## SOURCE
* start *

In the period just after World War II, models were becoming celebrities. Fashion’s influence was inexorably expanding from high society to society at large, and Suzy Parker, along with other models like Dovima and Lisa Fonssagrives, signified a postwar world of stylish promise for all. When Miss Parker posed in one of fashion’s first bikini shots, America noticed.
Miss Parker was the first model to make more than $100 an hour and $100,000 a year, said Eileen Ford, the doyenne of modeling agents. She also worked as a professional photographer and editor, and she appeared in lead roles in movies with Cary Grant and Gary Cooper.
Ms. Ford said she was simply staggered when the famed model Dorian Leigh, Miss Parker’s oldest sister, introduced her to Suzy, then 15.
”She was the most beautiful creature you can imagine,” Ms. Ford said. ”She was everybody’s everything.”
Miss Parker’s trademark in photographs and later on the movie screen was icy sophistication, often likened to that of Grace Kelly, but in person she exuded a girl-next-door prettiness and a sort of wacky loquaciousness. Audrey Hepburn’s role in ”Funny Face,” as a fast-talking beatnik who somewhat unwillingly becomes a world-famous model, was inspired by her, and she made a cameo appearance in the film, her first movie role.
Miss Parker adored slouch hats of the sort favored by Garbo and collected Coco Chanel’s classic designs for herself. Richard Avedon, the photographer, called her ”my most challenging and complicated of muses.”
Cecilia Ann Renee Parker was born in San Antonio on Oct. 28, 1933. While still in high school in Jacksonville, Fla., she modeled in the summers for Ford Models, and after graduation went to work full time for the agency. In a silent profession Miss Parker was outspoken.
”Suzy Parker didn’t stop talking when I first tried to take her picture,” Horst, the photographer, said. ”I said, ‘You keep talking,’ and I left. When she got into the movies, I joked that maybe she would do for the movies what she would never do for me — hold still.”
She publicly condemned drinking and smoking and said marriage killed romance. The New York Daily News reported her lecturing a French economist about the French economy. She said she talked too much for most men.

* end *

## TASKS TO CARRY OUT
A) Answer these from the passage on Suzy Parker:
(i) How old was Suzy when Dorian Leigh introduced her to Eileen Ford?
(ii) In what city was Cecilia Ann Renee Parker born?
(iii) Which film featured a role inspired by Miss Parker and also her cameo appearance?
B) Return, word for word, everything in the passage on Suzy Parker from "Miss Parker’s trademark" down to "first movie role.".

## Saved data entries
* start *

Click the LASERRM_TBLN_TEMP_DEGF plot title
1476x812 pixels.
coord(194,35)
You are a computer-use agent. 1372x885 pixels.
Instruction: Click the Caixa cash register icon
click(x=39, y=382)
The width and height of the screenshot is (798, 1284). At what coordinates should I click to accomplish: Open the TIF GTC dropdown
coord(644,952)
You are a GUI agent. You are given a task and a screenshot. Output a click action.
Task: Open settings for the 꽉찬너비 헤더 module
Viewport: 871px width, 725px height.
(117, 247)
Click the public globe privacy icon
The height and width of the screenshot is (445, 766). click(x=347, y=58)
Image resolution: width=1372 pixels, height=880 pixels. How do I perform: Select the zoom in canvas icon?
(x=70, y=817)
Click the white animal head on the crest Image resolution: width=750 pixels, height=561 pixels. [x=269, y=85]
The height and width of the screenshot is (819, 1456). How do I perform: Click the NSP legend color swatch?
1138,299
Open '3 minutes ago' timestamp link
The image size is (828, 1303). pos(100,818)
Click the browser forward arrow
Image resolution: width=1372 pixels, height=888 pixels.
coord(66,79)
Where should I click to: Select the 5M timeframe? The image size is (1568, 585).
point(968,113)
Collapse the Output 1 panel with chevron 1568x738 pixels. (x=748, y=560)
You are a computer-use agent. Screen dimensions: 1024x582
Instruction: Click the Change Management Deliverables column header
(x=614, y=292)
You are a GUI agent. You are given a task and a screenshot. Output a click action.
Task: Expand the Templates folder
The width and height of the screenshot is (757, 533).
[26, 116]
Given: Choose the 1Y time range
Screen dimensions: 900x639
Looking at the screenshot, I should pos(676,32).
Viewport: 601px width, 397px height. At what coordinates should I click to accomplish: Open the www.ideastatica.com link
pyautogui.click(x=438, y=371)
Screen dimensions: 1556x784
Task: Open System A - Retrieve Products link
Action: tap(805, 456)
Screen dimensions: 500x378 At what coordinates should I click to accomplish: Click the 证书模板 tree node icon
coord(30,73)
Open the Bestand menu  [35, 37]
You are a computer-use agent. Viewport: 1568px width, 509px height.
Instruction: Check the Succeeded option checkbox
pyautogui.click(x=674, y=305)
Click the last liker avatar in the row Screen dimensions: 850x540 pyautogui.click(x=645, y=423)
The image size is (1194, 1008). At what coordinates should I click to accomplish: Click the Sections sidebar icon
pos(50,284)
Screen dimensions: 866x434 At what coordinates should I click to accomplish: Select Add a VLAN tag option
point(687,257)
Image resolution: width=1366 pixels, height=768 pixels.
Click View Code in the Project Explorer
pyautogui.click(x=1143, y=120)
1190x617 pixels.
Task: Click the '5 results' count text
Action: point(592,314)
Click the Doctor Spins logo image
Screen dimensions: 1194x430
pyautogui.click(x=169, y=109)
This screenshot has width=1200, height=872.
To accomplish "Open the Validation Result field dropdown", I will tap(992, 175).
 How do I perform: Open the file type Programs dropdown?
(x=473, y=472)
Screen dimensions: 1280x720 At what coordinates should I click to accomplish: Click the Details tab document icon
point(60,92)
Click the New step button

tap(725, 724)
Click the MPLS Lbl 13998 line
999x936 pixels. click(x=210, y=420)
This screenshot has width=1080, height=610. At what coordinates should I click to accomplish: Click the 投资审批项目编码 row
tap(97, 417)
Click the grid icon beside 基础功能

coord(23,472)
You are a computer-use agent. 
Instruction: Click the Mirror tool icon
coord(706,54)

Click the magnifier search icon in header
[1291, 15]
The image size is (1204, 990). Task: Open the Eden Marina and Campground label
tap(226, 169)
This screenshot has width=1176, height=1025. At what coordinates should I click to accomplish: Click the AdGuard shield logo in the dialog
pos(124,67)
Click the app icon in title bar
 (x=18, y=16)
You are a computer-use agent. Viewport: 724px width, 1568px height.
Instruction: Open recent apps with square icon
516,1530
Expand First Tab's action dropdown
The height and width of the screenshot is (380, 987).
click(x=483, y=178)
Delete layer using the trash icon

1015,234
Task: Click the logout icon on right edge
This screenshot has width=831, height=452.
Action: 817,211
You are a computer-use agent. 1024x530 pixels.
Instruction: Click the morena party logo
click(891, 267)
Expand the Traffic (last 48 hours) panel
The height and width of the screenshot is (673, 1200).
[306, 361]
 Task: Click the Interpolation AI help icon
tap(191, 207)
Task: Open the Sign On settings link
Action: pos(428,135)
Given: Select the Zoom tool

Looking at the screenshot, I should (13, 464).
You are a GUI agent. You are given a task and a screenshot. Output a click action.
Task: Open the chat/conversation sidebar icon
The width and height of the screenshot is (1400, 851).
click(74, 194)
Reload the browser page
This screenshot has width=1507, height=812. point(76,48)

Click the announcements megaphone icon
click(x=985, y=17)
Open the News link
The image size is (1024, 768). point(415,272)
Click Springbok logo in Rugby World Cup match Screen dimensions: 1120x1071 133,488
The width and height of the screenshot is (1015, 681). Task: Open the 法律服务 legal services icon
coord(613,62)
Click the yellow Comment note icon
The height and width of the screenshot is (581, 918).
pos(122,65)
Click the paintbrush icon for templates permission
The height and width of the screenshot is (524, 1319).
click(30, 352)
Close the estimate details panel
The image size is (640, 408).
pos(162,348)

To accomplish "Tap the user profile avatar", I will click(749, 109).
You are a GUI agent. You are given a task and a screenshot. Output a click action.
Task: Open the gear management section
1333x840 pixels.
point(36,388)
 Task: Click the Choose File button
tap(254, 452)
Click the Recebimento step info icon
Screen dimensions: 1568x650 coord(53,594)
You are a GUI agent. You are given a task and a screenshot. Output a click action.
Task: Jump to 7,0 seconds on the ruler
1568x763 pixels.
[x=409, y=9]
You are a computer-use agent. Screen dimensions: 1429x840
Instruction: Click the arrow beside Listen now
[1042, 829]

* end *

## ANSWERS IN ORDER
A)
(i) 15
(ii) San Antonio
(iii) "Funny Face"

B)
Miss Parker’s trademark in photographs and later on the movie screen was icy sophistication, often likened to that of Grace Kelly, but in person she exuded a girl-next-door prettiness and a sort of wacky loquaciousness. Audrey Hepburn’s role in ”Funny Face,” as a fast-talking beatnik who somewhat unwillingly becomes a world-famous model, was inspired by her, and she made a cameo appearance in the film, her first movie role.